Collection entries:
━━━━━━━━━━━━━━━━━━━━━━━━━━━━━━
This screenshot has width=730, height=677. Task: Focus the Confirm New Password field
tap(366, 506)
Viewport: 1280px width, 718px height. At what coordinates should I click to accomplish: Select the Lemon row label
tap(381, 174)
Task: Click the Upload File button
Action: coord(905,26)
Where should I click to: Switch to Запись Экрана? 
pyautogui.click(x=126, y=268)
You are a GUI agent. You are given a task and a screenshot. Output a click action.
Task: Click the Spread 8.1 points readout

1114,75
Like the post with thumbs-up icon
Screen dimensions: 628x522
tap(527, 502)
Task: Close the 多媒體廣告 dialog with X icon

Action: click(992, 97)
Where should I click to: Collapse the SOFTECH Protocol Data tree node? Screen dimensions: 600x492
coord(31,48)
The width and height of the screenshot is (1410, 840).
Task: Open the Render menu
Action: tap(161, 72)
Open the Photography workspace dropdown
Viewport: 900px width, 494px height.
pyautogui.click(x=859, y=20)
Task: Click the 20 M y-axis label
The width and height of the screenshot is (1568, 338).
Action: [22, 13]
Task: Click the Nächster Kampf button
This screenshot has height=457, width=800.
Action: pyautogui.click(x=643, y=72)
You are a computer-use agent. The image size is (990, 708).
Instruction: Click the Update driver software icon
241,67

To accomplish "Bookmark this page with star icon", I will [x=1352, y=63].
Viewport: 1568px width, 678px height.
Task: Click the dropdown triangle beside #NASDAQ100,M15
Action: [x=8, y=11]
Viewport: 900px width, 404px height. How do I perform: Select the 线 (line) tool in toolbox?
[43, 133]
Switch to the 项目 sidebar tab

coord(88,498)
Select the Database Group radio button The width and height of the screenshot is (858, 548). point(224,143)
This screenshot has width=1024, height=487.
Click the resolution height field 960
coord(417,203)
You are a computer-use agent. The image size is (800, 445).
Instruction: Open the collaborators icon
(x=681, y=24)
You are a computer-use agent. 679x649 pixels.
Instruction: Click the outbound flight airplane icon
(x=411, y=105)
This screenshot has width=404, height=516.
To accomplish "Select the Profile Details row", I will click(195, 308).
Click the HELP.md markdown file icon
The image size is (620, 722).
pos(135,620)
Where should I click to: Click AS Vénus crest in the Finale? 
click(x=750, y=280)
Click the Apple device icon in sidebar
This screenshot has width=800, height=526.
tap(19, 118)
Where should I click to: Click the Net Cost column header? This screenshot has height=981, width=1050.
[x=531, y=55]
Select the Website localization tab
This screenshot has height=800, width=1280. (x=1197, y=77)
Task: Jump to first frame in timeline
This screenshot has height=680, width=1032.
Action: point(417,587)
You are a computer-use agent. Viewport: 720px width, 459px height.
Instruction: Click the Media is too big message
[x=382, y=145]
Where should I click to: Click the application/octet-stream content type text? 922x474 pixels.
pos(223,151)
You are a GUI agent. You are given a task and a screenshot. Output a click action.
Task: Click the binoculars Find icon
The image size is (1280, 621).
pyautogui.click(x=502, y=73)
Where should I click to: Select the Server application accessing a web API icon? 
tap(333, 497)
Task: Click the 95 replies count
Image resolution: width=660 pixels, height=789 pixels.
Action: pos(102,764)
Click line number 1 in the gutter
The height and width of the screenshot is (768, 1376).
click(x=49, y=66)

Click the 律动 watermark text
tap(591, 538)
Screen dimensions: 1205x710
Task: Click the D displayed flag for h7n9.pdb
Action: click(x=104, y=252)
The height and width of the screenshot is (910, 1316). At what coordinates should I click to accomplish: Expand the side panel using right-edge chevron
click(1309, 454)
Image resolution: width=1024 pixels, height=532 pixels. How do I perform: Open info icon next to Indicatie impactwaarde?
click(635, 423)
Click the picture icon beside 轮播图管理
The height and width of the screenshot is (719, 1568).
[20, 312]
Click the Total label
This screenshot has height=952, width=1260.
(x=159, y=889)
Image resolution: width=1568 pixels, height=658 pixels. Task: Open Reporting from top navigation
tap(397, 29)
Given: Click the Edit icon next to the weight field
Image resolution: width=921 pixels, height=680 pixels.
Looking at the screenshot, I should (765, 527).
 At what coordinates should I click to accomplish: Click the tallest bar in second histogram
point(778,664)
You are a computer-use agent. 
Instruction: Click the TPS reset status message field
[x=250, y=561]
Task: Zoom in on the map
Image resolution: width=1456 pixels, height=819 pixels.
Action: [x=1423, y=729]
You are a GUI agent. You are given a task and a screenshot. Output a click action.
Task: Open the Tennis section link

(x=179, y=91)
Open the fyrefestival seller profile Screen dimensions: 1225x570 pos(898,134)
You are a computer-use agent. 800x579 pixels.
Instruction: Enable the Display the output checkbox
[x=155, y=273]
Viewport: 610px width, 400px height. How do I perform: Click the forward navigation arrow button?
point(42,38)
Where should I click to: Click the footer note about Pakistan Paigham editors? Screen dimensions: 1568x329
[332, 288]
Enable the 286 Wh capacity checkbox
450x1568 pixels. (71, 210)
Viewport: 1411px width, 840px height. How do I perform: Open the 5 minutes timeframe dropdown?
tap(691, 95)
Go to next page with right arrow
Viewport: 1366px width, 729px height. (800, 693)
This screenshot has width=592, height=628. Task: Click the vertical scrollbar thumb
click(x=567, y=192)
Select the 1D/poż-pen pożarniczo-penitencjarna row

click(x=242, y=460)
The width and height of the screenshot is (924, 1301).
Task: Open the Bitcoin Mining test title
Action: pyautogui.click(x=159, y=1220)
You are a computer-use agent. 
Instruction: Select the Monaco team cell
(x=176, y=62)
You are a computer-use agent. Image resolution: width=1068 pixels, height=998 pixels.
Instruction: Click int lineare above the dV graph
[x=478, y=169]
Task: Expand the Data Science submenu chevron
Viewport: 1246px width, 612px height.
━━━━━━━━━━━━━━━━━━━━━━━━━━━━━━
Task prompt:
Working down the entries above, count each line in which "computer" occurs, and state only the resulting number.

Written response:
8